The task: Identify each line in the entries below that contains the string "answer" and copy those lines. Case matters.

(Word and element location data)
****************************************

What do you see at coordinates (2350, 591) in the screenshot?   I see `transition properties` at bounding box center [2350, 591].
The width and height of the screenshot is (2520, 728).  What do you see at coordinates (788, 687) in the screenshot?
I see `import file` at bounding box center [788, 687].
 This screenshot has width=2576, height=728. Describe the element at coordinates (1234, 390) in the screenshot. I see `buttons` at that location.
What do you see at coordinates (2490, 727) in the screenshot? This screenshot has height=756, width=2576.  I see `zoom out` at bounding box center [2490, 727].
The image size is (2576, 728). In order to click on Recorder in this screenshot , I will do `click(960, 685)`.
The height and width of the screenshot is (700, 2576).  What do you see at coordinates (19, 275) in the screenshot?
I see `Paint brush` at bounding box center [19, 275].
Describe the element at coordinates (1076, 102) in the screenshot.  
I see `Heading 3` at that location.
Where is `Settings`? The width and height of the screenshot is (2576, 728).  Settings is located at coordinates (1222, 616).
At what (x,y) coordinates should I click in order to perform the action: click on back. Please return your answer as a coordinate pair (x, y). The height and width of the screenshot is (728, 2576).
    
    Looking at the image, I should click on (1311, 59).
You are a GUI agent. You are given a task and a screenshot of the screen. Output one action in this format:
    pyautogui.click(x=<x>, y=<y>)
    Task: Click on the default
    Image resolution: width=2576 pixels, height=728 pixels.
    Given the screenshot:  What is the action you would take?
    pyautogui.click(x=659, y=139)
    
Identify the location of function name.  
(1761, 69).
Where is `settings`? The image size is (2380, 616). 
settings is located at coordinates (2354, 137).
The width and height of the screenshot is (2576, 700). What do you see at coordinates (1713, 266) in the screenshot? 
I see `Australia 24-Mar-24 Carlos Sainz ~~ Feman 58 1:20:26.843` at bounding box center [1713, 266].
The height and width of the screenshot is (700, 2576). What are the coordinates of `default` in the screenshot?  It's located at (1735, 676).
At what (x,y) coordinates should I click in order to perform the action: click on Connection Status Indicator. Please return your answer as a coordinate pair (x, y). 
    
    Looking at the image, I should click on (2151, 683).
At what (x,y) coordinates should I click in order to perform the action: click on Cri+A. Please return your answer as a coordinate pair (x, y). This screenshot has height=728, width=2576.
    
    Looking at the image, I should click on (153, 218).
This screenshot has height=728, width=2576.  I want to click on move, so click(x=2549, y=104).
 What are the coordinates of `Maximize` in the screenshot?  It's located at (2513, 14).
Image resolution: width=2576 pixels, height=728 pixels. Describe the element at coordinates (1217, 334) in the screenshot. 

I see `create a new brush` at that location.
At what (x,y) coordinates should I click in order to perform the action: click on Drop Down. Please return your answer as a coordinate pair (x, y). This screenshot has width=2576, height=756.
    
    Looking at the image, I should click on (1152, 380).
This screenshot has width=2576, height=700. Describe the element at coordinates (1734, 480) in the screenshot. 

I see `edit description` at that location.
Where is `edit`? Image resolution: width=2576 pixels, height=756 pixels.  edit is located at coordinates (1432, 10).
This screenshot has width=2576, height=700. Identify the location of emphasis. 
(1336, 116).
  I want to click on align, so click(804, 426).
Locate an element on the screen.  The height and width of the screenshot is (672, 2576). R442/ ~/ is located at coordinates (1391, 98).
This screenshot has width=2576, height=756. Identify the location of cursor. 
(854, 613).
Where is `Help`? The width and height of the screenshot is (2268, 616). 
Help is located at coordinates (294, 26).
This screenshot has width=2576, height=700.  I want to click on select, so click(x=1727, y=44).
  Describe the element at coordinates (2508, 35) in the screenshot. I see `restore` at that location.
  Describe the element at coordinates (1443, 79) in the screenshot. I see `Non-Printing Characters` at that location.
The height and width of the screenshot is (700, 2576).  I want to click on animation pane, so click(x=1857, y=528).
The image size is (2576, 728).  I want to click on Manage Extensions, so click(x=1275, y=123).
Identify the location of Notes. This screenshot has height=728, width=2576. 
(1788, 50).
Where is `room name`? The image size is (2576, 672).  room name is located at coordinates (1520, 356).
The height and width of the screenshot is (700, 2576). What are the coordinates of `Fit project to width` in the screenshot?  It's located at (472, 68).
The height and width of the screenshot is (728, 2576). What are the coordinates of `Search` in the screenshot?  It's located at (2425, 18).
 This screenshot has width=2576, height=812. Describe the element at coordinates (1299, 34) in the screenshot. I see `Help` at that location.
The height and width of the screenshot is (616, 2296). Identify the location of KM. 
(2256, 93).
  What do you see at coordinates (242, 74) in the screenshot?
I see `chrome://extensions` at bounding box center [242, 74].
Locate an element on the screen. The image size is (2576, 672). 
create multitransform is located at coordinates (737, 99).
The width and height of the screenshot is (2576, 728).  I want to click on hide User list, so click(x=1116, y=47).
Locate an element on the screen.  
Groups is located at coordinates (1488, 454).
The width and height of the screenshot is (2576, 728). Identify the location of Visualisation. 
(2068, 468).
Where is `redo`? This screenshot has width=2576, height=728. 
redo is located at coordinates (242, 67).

****************************************

Solution for this task:
At what (x,y) coordinates should I click in order to perform the action: click on back. Please return your answer as a coordinate pair (x, y). The height and width of the screenshot is (728, 2576).
At what (x,y) coordinates should I click in order to perform the action: click on Connection Status Indicator. Please return your answer as a coordinate pair (x, y). 
At what (x,y) coordinates should I click in order to perform the action: click on Cri+A. Please return your answer as a coordinate pair (x, y). This screenshot has height=728, width=2576.
At what (x,y) coordinates should I click in order to perform the action: click on Drop Down. Please return your answer as a coordinate pair (x, y). This screenshot has width=2576, height=756.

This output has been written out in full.